Must! Understand!

I can’t stop thinking about that story I posted yesterday about the guy in Germany who mooned the Hell’s Angels, threw a puppy at them, and escaped on a bulldozer. The explanation that’s given is the guy stopped taking depression medication, but how do you get from “I’m feeling blue” to “I’m going to throw a puppy at a biker gang”? Is that mental illness or mental awesomeness?

The escape on the bulldozer part is less of a mystery. If you take it for granted you just mooned the Hell’s Angels and threw a puppy at them and there just happens to be a bulldozer waiting outside, what else are you going to do?

Know Thy Enemy: Vuvuzela

Bzzzzzzzzzzzzzzzzzzzzzz

Did you try watching a game of the World Cup? Did you originally just think soccer was boring, but after five minutes of watching want to murder everyone involved with the game? That’s because of the vuvuzela, perhaps the most awful object in existence. I sent my crack research team to find out all they could about those noisemakers (though I forbade them to blow into one) and here is what they found:

FUN FACTS ABOUT THE VUVUZELA

* The vuvuzela was made in a collaboration of Hitler and Satan. They have sense profusely apologized.

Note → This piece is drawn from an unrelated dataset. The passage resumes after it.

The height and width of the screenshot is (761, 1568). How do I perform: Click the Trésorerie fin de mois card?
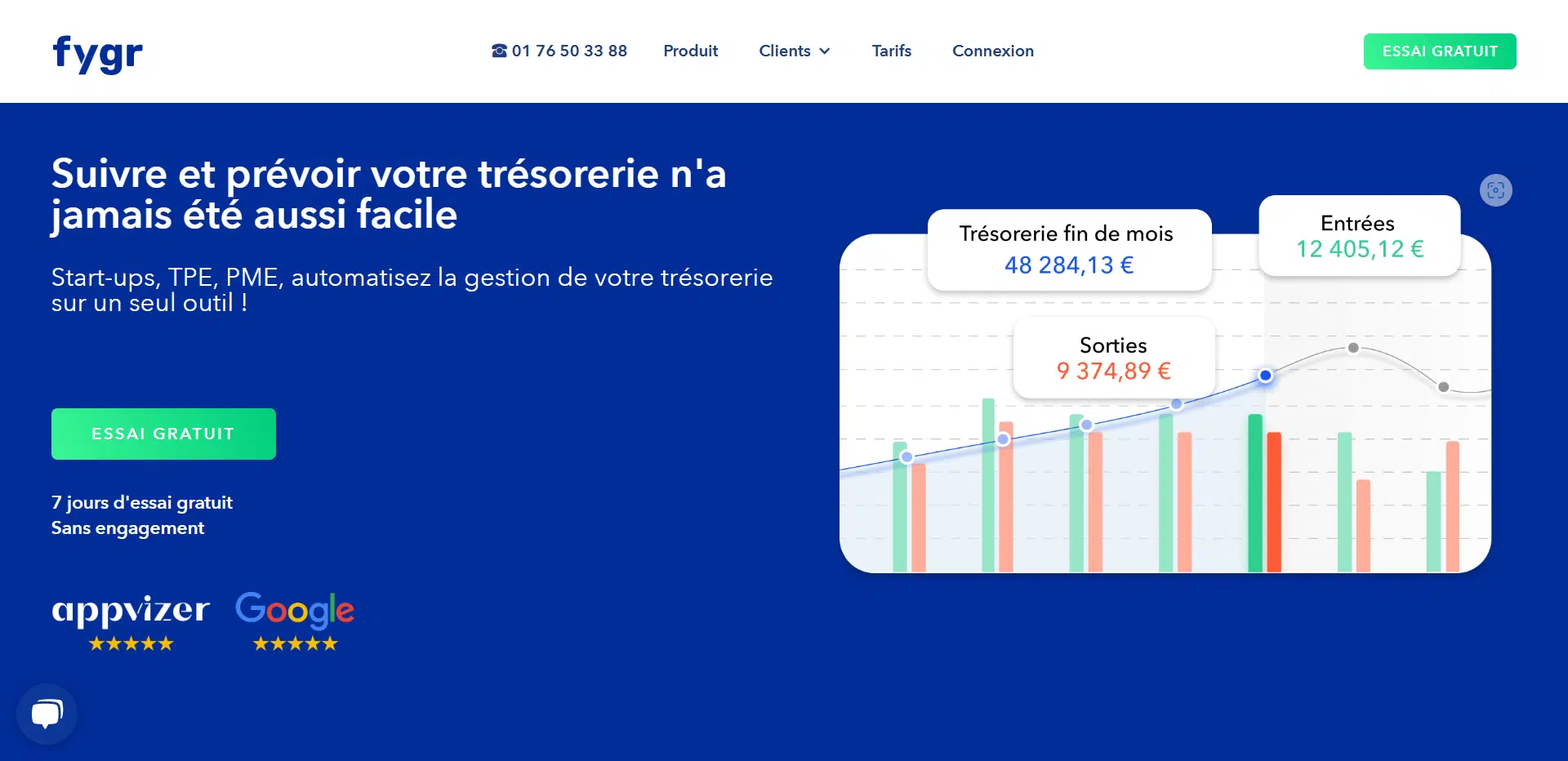1069,250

* The vuvuzela was created in South Africa after apartheid ended and the country needed something just as awful to take its place.

* The vuvuzela is the only noisemaker known to cause deaf people watching a sport at home to hit the mute button.

* The vuvuzela really took off in 2001 when Masincedane Sport started mass marketing a plastic version of it, an act that was called “unconscionable” by people who sell tainted crack to schoolchildren.

* The object of vuvuzela blowing during a soccer match is to blow it continuously throughout the game without stopping to express your complete hatred for the world and all living things.

* The sound of the vuvuzela has been described as “a stampede of noisy elephants”, “a deafening swarm of locusts”, “a goat on the way to slaughter”, and “complete contempt for both God and man”.

* If surrounded by people blowing the vuvuzela, you’d think the smart thing to do would be to jab out your eardrums with a pen, but the horrible sound would still be stuck in your brain. Yes, the only escape is sweet, sweet death.

* The sound of the vuvuzela can be mistaken for a mating call by giant mutant bees.

* The vuvuzela causes both hearing loss and the desire for hearing loss.

* Many believe the vuvuzela to be the worst object in existence, even worse than clamshell packaging. In fact, if vuvuzela came in clamshell packaging, thus making it nigh impossible for a purchaser to get one out and blow into it, clamshell packaging would singlehandedly redeem itself.

* In a fight between a vuvuzela and Aquaman, Aquaman would accidentally swim to crush depths and die to escape the annoying sound.

* The only way to stop a vuvuzela is to stop people from blowing in it, and the only way to stop people from blowing in it is to make sure there is no air. Thus the vuvuzela has inspired a campaign to destroy all plant life.

* In response to the outcry, people have said that the vuvuzela is part of South African culture… as apparently so is sociopathy.

At Least They Care… Sorta

So BP has assured us they care about “small people”. And who can’t be assured by a German-sounding guy talking about how small you are?

“You are all small people to us who are easily crushed or covered in oil and forgotten, but we will not do this to you despite how tiny and insignificant you are because of our caring and such.”

That’s still a better response than that of Obama, whose answer to oil gushing out into the ocean is that we need to build windmills.

So if you’re wondering when the leak will stop, be prepared to tell stories to your grandchildren about how parts of the ocean used to not be black and flammable.

Random Thoughts

Sounds like the only way Obama’s speech last night could have been worse is if vuvuzelas were blaring the whole time.

My favorite number is 12648430.

If this were a movie, this would be the point Obama would start to turn things around to become the greatest president ever.

We got the dog an anti-bark collar, and now she gets our attention by blowing into a vuvuzela.